The data normalization issue
By TAUS Data Association
As data sharing is gradually entering the mainstream, one key issue that all players need to address is translation memory quality. Part of the TDA agenda is to deliver a uniquely authoritative – or curated - source of language data, especially as anyone can scrape the web and build parallel corpora of extremely uneven, and therefore unproductive; translation data.
There are two key pain points in data quality – source data from the author, and parallel corpus data in TMs. The User Conference looked at both of these in a panel session moderated by Karen Combe of PTC devoted to data cleaning strategies among data providers. Typical issues on the TM side include the excessive number of inline tags, irrelevant bits of data, mistranslations of homonyms, acronyms spelled out in target versions, one into two sentence mismatches, punctuation inconsistencies and upper/lower case mismatches among others all cause avoidable problems in the SMT training process. The question is: how can these be fixed or avoided, ideally with an automated solution?

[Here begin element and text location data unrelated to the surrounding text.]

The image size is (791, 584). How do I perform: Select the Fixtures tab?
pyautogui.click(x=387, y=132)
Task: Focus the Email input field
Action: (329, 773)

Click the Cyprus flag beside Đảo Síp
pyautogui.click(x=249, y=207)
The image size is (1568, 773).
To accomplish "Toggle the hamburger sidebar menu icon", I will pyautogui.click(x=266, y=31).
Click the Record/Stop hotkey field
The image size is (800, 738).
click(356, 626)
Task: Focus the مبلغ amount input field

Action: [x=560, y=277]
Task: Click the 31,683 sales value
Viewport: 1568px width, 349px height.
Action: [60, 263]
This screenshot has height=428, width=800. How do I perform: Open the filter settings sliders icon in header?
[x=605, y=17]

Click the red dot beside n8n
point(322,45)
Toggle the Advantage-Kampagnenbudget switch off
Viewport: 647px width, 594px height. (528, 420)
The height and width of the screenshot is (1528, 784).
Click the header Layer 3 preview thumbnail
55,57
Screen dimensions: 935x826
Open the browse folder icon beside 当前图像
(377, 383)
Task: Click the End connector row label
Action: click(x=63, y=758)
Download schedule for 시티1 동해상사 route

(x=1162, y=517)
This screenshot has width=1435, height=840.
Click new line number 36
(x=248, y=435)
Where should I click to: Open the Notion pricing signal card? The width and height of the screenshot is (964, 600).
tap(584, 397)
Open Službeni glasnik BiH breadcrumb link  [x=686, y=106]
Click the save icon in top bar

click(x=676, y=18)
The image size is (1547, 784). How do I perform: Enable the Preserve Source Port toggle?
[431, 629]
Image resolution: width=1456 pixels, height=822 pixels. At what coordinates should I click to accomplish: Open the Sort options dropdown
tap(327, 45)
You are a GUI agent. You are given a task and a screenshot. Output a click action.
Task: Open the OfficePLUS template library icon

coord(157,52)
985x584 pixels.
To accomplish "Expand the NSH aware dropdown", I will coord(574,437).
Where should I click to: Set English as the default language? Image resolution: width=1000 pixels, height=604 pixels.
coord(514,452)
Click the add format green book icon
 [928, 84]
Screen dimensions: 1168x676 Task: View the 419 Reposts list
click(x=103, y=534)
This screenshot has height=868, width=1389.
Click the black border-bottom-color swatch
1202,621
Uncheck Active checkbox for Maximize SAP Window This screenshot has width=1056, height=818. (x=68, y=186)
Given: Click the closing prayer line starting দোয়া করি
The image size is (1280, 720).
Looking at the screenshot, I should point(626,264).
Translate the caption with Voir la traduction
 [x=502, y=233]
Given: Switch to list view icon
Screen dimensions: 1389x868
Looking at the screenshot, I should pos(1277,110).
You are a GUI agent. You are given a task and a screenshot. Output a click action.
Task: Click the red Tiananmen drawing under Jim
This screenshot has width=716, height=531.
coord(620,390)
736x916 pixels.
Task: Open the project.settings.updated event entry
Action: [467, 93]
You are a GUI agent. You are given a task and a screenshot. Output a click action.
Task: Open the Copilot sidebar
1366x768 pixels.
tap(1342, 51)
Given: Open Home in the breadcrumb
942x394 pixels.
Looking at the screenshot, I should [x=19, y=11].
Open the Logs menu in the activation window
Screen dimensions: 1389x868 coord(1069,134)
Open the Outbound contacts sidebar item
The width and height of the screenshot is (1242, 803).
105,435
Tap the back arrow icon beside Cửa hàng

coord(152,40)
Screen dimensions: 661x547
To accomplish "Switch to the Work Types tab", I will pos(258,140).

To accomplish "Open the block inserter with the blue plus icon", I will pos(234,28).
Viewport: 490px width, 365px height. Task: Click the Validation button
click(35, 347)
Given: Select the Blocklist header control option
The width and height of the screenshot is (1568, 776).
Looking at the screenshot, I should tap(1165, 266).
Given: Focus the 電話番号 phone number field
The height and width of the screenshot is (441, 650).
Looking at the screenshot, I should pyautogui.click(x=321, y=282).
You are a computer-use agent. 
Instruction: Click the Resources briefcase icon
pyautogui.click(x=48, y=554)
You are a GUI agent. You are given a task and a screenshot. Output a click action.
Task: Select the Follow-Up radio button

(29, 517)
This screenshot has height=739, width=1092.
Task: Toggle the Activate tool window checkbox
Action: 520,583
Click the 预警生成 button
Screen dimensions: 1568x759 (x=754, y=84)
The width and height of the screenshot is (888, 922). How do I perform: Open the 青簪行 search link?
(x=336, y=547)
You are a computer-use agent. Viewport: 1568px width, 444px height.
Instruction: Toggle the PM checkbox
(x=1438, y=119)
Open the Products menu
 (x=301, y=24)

Intel argued that there were instances that could be cleaned automatically (e.g. trademark codes; formatting, suspect characters, and converting escape sequences back into characters), and others that need to be thrown out, possibly up from 2 to 6% of all segments. The art is to find the sweet spot between adjusting and ditching.
As a contrast, ProMT, a hybrid engine, views such items as irregular characters and incomplete sentences/internal tags as useful data that help understand the text during run-time parses. Post editors also need to see these metadata. So “irrelevant” data are in fact left untouched as they are there for a reason. Everything else can be handled by the dictionary or by grammar rules, including tagged ‘Don’t Translates’.
In a world of very high volume data, Microsoft had no problem with being “pretty liberal about throwing away data at training time”. On the other hand, it called for a standard to handle “factoids” such as numbers and number data inside sentences. TDA could if necessary mask factoid data in TMs. Microsoft finds that data cleaning requires half a person month to update TM resources, and also suggested that its cleaning tools should be shared inside TDA.
Source data improvements
Microsoft expects 5 simple style-guide rules to be applied to its source data to boost engine training and translation: keep sentences short, correct spelling and punctuation, and run the spell and grammar checkers. Other more complex authoring rules did not seem to impact output quality.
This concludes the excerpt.